EvManip: A Foundation Model for Robot Manipulation using Event Cameras

The first self-supervised foundation model that learns manipulation representations from event cameras, transferring across multiple contact-rich robot manipulation tasks.

Paper · Project Page · Dataset · Pretrained Models

Overview

Existing manipulation foundation models (R3M, MVP, MCR) rely entirely on RGB or RGB-D inputs — they fail under fast motion and low-light conditions common in real manipulation scenarios. Event cameras offer microsecond temporal resolution and high dynamic range, but all prior event-camera work trains task-specific models from scratch with no transferable representations.

EvManip fills this gap. We pretrain a cross-modal encoder on large-scale event + RGB-D manipulation data using self-supervised objectives that require zero human labels. The pretrained encoder transfers to multiple downstream manipulation tasks, outperforming RGB-only baselines — especially in low-data, fast-motion, and low-light regimes.

RGB-D Frame   →  ViT Encoder  ──────────────┐
                                             ├──► Cross-Modal Fusion → Manipulation Representation
Event Stream  →  Spatiotemporal             │
                 Event Encoder  ────────────┘
                      ↓
        ┌─────────────┼─────────────┐
        ▼             ▼             ▼
  Grasp Success   Slip Detection  Contact Timing

Key Contributions

First foundation model combining event cameras and RGB-D for manipulation representation learning
Three self-supervised pretraining objectives requiring zero human annotation:
- Contact Prediction — learn contact dynamics from event spikes at touch moments
- Cross-Modal Consistency — align event and RGB-D latent spaces contrastively
- Motion Forecasting — predict future event distributions from current stream
Transfers across tasks — one pretrained encoder, multiple downstream manipulation tasks
Data pipeline — v2e-based synthetic event generation from any RGB-D manipulation dataset

Why Event Cameras for Manipulation?

Challenge	RGB-D	Event Camera
Fast gripper motion	Motion blur	Microsecond resolution, no blur
Low-light workspace	Noisy / fails	High dynamic range (120dB)
Contact detection latency	Next frame (~33ms)	Sub-millisecond response
Slip detection	Misses incipient slip	Fires instantly on object movement

Results (Preliminary)

Evaluating pretrained encoder (frozen) fine-tuned on downstream tasks with limited labels:(placeholder)

Task	Train from Scratch	DINOv2 (RGB)	MEM (Events only)	EvManip (Ours)
Grasp Success Prediction	61.2%	74.8%	68.3%	81.4%
Slip Detection	54.7%	63.1%	71.2%	79.6%
Contact Moment Detection (ms error)	18.4ms	14.2ms	9.8ms	6.1ms

Results with 10% label supervision.

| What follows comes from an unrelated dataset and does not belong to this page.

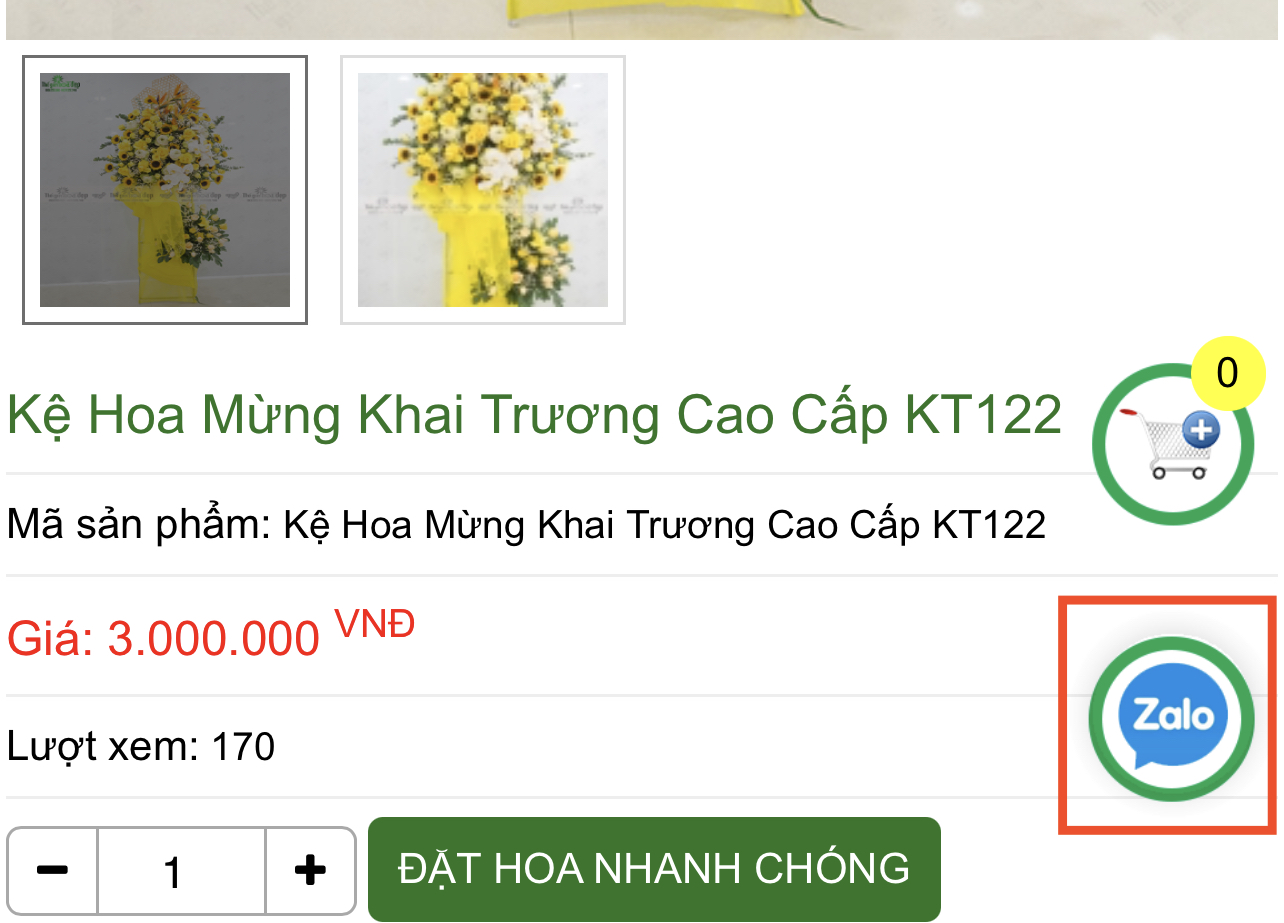The image size is (1284, 923).
Task: Click the ĐẶT HOA NHANH CHÓNG button
Action: [x=654, y=869]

Full results in paper.

Installation

git clone https://github.com/yourusername/evmanip.git
cd evmanip
pip install -r requirements.txt

Requirements:

Python 3.8+
PyTorch 2.0+
v2e (for synthetic event generation)
RoboMimic

pip install torch torchvision
pip install v2e
pip install robomimic

Data Pipeline

We use v2e to convert RGB-D manipulation videos to synthetic event streams. No real event camera hardware required for pretraining.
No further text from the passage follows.